Breaking Ground on Urban Health

April 28, 2014

Where we live matters for our health. And more and more of us are living in cities—an amazing 80% of the world in the near future, according to one estimate. Knowing this, how can we harness the urban environment to improve the health of those of us living there?    

This question is ground zero of a new Urban/Health program organized by Columbia’s Mailman School of Public Health and Graduate School of Architecture, Planning, and Preservation (GSAPP). On April 22, the two schools inaugurated the program with a daylong symposium at the GSAPP Studio X space downtown during which experts from both fields swapped healthy city strategies from bike paths to birthing rooms.  “If you’re really serious about cities,” said Mark Wigley, PhD, dean of GSAPP, “in the end, you’re going to be serious about health,” and vice versa.

Carlos Dora

The urban health conversation has been ongoing for more than hundred years.  Beginning in the middle of the 19th Century, well before the discovery of antibiotics, the battle against widespread urban infectious disease was won using the built environment of the city itself, observed panelist Karen Lee, MD, senior adviser on the built environment and healthy housing at the New York City Department of Health and Mental Hygiene. For instance, the construction of New York’s Croton reservoir in 1842 helped wipe out cholera. Today’s principal adversary is chronic disease stemming from a lack of access to healthy food; an environment that discourages walking and cycling; and air pollution from industrial development and automobiles.  Once again, the urban environment is being drafted into service.

New York is renowned for being ruled by pedestrians (think John Travolta in “Saturday Night Fever”). But just how much walking do New Yorkers do, and what makes them pound the pavement? Panelist Andrew Rundle, DrPH, associate professor of Epidemiology, explores these questions using GPS monitors to track how people move about their neighborhood block by block and matched it with the street’s “walkability”—a measure Rundle borrowed from urban planners that refers to how much a neighborhood’s built environment encourages walking and biking: two activities that have clear links to good health. It turned out that half of New Yorkers walk more than national recommendations. And surprisingly, the amount of crime in a neighborhood has little effect on pedestrian activity. Proximity to walk-up retail and subways matter more.

“Creating spaces for walking is a panacea,” said keynote speaker Carlos Dora, MD, coordinator of the Interventions for Healthy Environments unit at the World Health Organization. “No medicines can do this.” Over the last decade, New York City has taken up this philosophy, aggressively reshaping the five boroughs to promote physical activity, by adding bike lanes, bus lanes, and pedestrian plazas—interventions that have the advantage of being relatively modest investments.

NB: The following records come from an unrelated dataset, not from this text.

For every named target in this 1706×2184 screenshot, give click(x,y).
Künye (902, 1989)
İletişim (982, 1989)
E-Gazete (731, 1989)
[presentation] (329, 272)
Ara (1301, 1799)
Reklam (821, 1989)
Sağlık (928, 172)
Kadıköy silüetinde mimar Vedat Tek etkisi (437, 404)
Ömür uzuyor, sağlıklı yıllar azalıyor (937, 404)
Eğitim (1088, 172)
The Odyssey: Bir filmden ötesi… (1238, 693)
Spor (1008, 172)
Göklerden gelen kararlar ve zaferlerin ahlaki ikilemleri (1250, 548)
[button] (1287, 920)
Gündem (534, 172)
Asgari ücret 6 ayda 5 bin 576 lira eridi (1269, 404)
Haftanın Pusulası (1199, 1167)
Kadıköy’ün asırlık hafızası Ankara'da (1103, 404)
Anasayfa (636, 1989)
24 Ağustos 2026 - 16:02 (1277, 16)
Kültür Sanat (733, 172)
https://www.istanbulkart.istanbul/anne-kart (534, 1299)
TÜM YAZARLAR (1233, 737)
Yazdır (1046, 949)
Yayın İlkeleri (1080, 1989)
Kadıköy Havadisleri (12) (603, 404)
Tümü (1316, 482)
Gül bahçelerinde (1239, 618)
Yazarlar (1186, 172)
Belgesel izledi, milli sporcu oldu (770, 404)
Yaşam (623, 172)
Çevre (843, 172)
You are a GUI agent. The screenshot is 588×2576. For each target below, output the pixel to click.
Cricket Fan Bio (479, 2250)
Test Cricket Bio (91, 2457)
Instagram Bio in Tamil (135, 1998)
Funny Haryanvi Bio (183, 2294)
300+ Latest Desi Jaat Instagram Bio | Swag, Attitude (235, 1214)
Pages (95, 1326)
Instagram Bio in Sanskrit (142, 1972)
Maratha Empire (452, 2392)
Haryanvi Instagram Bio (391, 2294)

While new technologies like self-driving taxis and buildings constructed using 3D printers are around the corner, low-tech solutions are needed. This is particularly urgent in the growing number of urban slums, said panelist Gina Lovasi, PhD, assistant professor of Epidemiology, who with colleagues at GSAPP recently spent time in the favelas in Rio de Janeiro. Lynn P. Freedman, MPH, JD, professor of Population and Family Health, gave a case study on her experience with a simple but highly effective intervention in the slums of Dhaka, Bangladesh, where following the introduction of clean birth rooms integrated into slums, the number of women giving birth at home plummeted.

Deans Linda P. Fried and Mark Wigley

While the successes are remarkable, there are some areas of the urban health project that are underdeveloped. According to Dora, too much attention has been paid to studies looking for the drivers of illness—the effects of air pollution, for example. “We focus on disease because it’s so dramatic,” he said. Instead more research is needed to weigh the effectiveness of various interventions. Unintended consequences like gentrification are another serious concern. Reshaping neighborhoods may exacerbate health disparities and shorten life expectancy. Inequality must be considered when planning interventions, noted Lovasi. New York City’s new bike share program does not extend to neighborhoods with the highest obesity rates, she added.

Designing healthy cities requires design: aesthetics matter. Even with the apparently simple task of getting people to take the stairs. Natural lighting in stairwells and other design elements make a big difference, said Karen Lee. This kind of insight is only possible when public health experts partner with designers, architects, and planners. The moment is ripe for collaboration, agreed Hilary Sample-Meredith, AIA, associate professor of Architecture, Planning and Preservation. 

“While the spark of ideas may come from someone’s imagination,” said Linda P. Fried, MD, MPH, dean of the Mailman School, “there are public goods [like healthy cities] that we can only accomplish together.”